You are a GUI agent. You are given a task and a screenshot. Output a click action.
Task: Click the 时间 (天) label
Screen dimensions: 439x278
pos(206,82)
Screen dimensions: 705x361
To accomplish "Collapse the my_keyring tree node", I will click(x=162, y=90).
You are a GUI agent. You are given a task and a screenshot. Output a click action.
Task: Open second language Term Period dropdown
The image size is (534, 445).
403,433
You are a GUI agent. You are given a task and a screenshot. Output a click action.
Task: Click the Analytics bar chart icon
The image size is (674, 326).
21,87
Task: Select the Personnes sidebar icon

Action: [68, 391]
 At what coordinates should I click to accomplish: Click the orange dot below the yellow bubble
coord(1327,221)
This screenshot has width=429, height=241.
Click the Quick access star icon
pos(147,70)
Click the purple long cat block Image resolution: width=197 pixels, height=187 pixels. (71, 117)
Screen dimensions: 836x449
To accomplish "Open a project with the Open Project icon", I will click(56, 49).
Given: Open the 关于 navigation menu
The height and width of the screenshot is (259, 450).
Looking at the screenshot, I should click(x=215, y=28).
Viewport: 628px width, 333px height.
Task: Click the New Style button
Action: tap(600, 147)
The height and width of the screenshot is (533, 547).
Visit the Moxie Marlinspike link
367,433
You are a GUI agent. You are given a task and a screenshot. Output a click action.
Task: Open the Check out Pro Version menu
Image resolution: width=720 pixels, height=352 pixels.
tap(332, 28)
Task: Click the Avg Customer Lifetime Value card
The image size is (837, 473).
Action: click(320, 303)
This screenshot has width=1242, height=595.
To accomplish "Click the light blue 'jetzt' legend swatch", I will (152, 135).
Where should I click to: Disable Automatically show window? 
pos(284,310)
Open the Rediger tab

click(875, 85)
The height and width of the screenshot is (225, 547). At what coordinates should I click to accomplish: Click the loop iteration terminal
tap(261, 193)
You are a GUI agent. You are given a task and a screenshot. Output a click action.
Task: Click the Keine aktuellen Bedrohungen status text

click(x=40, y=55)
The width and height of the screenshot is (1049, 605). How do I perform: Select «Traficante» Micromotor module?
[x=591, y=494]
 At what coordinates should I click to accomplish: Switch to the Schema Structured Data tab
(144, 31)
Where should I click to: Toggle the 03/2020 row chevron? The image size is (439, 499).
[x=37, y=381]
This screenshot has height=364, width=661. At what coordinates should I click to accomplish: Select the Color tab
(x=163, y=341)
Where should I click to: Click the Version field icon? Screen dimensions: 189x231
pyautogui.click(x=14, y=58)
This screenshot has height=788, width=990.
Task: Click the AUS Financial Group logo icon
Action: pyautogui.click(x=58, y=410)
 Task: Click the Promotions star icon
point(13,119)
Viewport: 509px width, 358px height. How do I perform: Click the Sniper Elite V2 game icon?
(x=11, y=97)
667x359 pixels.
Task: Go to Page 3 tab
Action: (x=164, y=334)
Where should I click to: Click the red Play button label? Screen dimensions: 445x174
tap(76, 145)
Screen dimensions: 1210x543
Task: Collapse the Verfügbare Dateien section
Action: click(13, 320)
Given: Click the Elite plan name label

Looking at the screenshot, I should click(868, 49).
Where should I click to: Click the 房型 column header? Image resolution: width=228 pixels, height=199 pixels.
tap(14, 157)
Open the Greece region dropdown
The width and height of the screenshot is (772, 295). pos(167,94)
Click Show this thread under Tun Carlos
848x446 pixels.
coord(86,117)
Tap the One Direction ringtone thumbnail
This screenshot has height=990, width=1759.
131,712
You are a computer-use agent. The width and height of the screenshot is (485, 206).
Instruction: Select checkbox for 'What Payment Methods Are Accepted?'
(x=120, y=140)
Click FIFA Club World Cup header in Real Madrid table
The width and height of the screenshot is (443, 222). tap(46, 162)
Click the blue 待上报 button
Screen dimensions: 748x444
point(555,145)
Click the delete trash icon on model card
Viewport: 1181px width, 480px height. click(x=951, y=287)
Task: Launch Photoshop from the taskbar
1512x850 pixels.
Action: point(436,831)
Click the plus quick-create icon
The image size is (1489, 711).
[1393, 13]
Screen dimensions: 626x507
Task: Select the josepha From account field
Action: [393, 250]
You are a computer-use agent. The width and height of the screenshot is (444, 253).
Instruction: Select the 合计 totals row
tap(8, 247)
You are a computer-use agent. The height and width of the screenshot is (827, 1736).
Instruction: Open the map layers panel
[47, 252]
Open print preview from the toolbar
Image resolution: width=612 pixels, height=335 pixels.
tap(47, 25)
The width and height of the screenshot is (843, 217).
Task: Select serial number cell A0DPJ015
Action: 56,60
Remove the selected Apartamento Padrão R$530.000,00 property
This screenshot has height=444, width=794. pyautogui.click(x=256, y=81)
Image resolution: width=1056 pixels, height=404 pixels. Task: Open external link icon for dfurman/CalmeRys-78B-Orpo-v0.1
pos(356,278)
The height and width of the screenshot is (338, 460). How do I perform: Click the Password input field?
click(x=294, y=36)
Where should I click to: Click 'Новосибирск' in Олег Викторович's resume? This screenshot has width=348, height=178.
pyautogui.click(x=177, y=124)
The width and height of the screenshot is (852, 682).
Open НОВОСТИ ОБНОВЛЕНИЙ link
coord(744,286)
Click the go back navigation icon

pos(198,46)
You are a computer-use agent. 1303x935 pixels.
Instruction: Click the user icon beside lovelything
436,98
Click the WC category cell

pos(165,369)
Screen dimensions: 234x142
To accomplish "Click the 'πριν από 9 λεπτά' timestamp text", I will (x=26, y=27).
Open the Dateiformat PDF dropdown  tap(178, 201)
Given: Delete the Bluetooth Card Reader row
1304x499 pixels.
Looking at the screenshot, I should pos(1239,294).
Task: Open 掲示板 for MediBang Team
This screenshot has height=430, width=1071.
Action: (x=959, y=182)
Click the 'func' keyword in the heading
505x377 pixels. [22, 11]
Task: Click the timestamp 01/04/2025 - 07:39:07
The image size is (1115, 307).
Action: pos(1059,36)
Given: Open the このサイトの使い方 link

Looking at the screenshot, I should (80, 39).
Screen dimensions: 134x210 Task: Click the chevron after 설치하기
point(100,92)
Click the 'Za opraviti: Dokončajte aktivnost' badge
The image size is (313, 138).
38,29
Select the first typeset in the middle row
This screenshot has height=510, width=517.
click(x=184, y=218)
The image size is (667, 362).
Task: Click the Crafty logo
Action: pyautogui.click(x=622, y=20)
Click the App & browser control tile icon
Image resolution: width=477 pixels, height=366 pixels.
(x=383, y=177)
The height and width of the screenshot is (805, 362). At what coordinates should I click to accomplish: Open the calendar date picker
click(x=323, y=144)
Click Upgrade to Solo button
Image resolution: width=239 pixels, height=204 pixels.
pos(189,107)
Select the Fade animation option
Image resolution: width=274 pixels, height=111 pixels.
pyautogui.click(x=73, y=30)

→ **Task prompt**
Print again the lines of the entries above that fall between the line holding "Screen dimensions: 705x361" and the line holding "Task: Open the Check out Pro Version menu", inclusive, exactly as they stand.

→ **Solution for this exercise**
Screen dimensions: 705x361
To accomplish "Collapse the my_keyring tree node", I will click(x=162, y=90).
You are a GUI agent. You are given a task and a screenshot. Output a click action.
Task: Open second language Term Period dropdown
The image size is (534, 445).
403,433
You are a GUI agent. You are given a task and a screenshot. Output a click action.
Task: Click the Analytics bar chart icon
The image size is (674, 326).
21,87
Task: Select the Personnes sidebar icon

Action: [68, 391]
 At what coordinates should I click to accomplish: Click the orange dot below the yellow bubble
coord(1327,221)
This screenshot has width=429, height=241.
Click the Quick access star icon
pos(147,70)
Click the purple long cat block Image resolution: width=197 pixels, height=187 pixels. (71, 117)
Screen dimensions: 836x449
To accomplish "Open a project with the Open Project icon", I will click(56, 49).
Given: Open the 关于 navigation menu
The height and width of the screenshot is (259, 450).
Looking at the screenshot, I should click(x=215, y=28).
Viewport: 628px width, 333px height.
Task: Click the New Style button
Action: tap(600, 147)
The height and width of the screenshot is (533, 547).
Visit the Moxie Marlinspike link
367,433
You are a GUI agent. You are given a task and a screenshot. Output a click action.
Task: Open the Check out Pro Version menu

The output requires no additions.